◆ Exercise directions:
Exactly as they appear, set down all the lines of the material.

########################################

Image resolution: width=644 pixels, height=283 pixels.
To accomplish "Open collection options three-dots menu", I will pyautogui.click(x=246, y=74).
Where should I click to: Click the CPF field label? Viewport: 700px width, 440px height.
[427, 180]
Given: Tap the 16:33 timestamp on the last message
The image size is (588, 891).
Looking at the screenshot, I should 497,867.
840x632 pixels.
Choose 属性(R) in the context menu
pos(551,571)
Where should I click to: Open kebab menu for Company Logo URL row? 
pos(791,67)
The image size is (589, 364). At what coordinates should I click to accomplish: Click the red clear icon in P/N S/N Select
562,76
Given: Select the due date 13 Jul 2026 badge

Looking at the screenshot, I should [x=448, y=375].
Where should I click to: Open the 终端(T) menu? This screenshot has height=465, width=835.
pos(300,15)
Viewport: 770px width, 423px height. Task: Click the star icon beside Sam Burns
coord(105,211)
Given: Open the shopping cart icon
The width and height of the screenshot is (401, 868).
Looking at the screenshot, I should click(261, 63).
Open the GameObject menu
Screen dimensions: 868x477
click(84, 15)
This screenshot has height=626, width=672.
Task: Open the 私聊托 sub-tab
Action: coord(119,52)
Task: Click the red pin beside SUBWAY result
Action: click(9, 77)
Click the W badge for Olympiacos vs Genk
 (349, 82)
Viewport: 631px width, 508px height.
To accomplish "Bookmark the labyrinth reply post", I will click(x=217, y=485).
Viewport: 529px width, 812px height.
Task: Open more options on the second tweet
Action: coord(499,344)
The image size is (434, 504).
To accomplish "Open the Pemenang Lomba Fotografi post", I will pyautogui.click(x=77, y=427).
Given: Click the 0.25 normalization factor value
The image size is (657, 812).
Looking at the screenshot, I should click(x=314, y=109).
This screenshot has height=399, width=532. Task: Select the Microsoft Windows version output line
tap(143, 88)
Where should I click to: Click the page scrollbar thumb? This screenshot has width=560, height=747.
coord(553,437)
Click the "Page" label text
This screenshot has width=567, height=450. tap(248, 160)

########################################

◆ Result of this exercise:
Image resolution: width=644 pixels, height=283 pixels.
To accomplish "Open collection options three-dots menu", I will pyautogui.click(x=246, y=74).
Where should I click to: Click the CPF field label? Viewport: 700px width, 440px height.
[427, 180]
Given: Tap the 16:33 timestamp on the last message
The image size is (588, 891).
Looking at the screenshot, I should 497,867.
840x632 pixels.
Choose 属性(R) in the context menu
pos(551,571)
Where should I click to: Open kebab menu for Company Logo URL row? 
pos(791,67)
The image size is (589, 364). At what coordinates should I click to accomplish: Click the red clear icon in P/N S/N Select
562,76
Given: Select the due date 13 Jul 2026 badge

Looking at the screenshot, I should [x=448, y=375].
Where should I click to: Open the 终端(T) menu? This screenshot has height=465, width=835.
pos(300,15)
Viewport: 770px width, 423px height. Task: Click the star icon beside Sam Burns
coord(105,211)
Given: Open the shopping cart icon
The width and height of the screenshot is (401, 868).
Looking at the screenshot, I should click(261, 63).
Open the GameObject menu
Screen dimensions: 868x477
click(84, 15)
This screenshot has height=626, width=672.
Task: Open the 私聊托 sub-tab
Action: coord(119,52)
Task: Click the red pin beside SUBWAY result
Action: click(9, 77)
Click the W badge for Olympiacos vs Genk
 (349, 82)
Viewport: 631px width, 508px height.
To accomplish "Bookmark the labyrinth reply post", I will click(x=217, y=485).
Viewport: 529px width, 812px height.
Task: Open more options on the second tweet
Action: coord(499,344)
The image size is (434, 504).
To accomplish "Open the Pemenang Lomba Fotografi post", I will pyautogui.click(x=77, y=427).
Given: Click the 0.25 normalization factor value
The image size is (657, 812).
Looking at the screenshot, I should click(x=314, y=109).
This screenshot has height=399, width=532. Task: Select the Microsoft Windows version output line
tap(143, 88)
Where should I click to: Click the page scrollbar thumb? This screenshot has width=560, height=747.
coord(553,437)
Click the "Page" label text
This screenshot has width=567, height=450. tap(248, 160)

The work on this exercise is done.